[Exercise description] Copy out the lines of the records below, and only those lines, from the one with "Screen dimensions: 881x692" through the one with "Create a Blank document", exactly as they appear.

[The data]
··········

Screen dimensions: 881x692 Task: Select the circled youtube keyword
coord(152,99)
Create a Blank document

··········

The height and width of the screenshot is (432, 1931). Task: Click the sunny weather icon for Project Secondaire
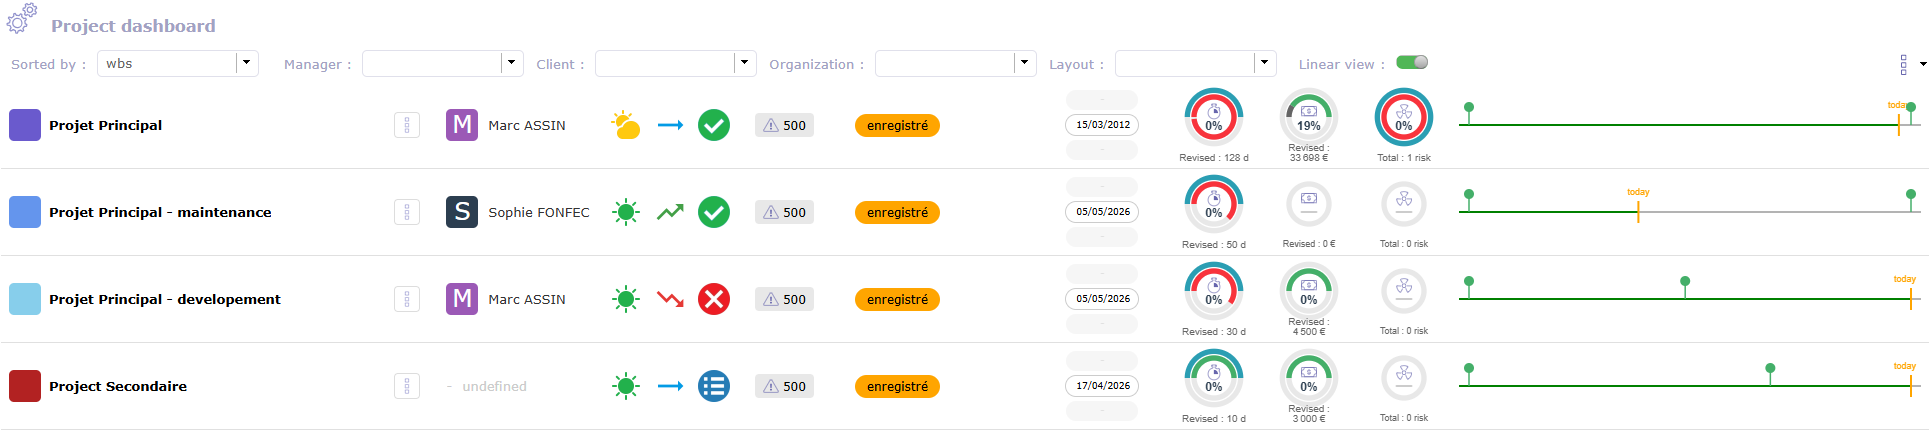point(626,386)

··········

[Answer section]
Screen dimensions: 881x692 Task: Select the circled youtube keyword
coord(152,99)
Create a Blank document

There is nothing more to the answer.